For zero-order reactions, the rate-concentration graph is a horizontal line, as the rate is constant regardless of concentration. The rate equation for a zero-order reaction is:

Example: rate = k[A]⁰ = k

For first-order reactions, the rate-concentration graph is a straight line passing through the origin, with the gradient equal to the rate constant k. The rate equation for a first-order reaction is:

Example: rate = k[A]¹

Second-order reactions have a more complex rate-concentration relationship, and the rate constant cannot be directly determined from the graph. The rate equation for a second-order reaction is:

Example: rate = k[A]²

The page then introduces the concept of clock reactions, where the time from the start to a visual change is measured and assumed to represent the initial rate.

Definition: Rate Determining Step: The slowest step in a reaction mechanism, which determines the overall reaction rate.

The rate equation only includes reacting species involved in the rate-determining step.

The Arrhenius equation is introduced, relating reaction rate to temperature and activation energy:

Example: ln k = -Ea/RT + ln A

Where:

• k is the rate constant
• Ea is the activation energy
• R is the gas constant
• T is the temperature
• A is the pre-exponential factor

Highlight: The Arrhenius equation takes into account the frequency of collisions with the correct orientation and represents the proportion of molecules that exceed the activation energy and have sufficient energy for a reaction to take place.

The page concludes by showing how to determine the activation energy from an Arrhenius plot, where the gradient is equal to -Ea/R.

Rates of Reaction

This page introduces the concept of reaction rates and explores different reaction orders. It explains how concentration affects reaction rate for zero, first, and second-order reactions.

The rate of a reaction is defined as the quantity reacted or produced over time, or the change in concentration over time.

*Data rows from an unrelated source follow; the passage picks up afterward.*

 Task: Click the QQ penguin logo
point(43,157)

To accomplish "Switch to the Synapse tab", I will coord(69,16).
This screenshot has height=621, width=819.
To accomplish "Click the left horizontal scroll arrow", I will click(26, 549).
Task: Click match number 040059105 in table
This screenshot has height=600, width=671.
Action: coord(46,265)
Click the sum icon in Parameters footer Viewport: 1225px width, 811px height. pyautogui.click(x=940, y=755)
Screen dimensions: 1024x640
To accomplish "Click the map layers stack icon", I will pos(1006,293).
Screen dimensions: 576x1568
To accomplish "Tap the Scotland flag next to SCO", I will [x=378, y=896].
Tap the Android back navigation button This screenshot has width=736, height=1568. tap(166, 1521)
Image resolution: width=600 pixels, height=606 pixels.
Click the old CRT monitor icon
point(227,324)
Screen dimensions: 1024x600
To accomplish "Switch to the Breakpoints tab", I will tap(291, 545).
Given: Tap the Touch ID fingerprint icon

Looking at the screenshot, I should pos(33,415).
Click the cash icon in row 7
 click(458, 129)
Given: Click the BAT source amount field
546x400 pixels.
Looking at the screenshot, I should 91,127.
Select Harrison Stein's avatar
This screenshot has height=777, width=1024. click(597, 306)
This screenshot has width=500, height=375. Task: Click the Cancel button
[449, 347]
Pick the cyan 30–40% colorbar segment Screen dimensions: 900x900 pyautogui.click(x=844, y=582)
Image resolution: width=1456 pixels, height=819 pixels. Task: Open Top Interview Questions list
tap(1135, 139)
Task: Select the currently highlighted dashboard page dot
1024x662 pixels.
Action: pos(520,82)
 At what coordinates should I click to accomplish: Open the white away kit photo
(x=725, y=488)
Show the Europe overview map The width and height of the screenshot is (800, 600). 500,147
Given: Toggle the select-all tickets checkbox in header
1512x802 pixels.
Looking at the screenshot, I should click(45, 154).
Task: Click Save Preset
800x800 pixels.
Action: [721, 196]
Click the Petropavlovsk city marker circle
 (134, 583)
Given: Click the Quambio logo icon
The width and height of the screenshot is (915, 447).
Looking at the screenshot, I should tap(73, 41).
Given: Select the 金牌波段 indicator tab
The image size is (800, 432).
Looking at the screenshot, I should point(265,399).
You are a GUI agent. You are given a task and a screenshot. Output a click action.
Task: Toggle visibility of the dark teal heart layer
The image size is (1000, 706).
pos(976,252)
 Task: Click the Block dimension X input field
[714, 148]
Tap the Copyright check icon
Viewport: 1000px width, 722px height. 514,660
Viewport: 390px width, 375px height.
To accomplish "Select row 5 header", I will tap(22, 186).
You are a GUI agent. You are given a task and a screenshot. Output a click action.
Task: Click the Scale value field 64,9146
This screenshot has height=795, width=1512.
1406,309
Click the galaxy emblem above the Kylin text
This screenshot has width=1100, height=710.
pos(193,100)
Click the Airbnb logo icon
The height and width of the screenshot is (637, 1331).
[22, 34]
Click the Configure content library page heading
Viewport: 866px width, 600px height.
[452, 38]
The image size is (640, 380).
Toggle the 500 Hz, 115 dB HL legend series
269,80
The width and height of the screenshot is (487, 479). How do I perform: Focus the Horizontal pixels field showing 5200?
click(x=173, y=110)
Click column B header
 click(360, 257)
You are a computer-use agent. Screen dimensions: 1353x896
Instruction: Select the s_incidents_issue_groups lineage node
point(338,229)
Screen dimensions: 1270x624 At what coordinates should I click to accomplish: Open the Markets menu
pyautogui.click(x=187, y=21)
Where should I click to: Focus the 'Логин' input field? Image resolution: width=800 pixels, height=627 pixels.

The page then delves into the characteristics of different reaction orders:

Definition: Zero-order reaction: The concentration of the reactant has no effect on the rate.

Definition: First-order reaction: The rate depends on the reactant concentration to the power of 1. If the concentration doubles, the reaction rate increases by a factor of 2.

Definition: Second-order reaction: The rate depends on the concentration raised to the power of 2. If the concentration doubles, the reaction rate increases by a factor of 4.

The overall order of a reaction is the sum of the orders of each reactant. The page also introduces the concept of initial rate and provides concentration-time graphs for different reaction orders.

Highlight: For first-order reactions, the time for the concentration to halve (half-life) is constant.

The rate constant for a first-order reaction can be calculated from the half-life using the equation:

Example: K = ln(2) / t½

The page concludes with concentration-time graphs for zero, first, and second-order reactions, illustrating how the reaction rate changes over time for each order.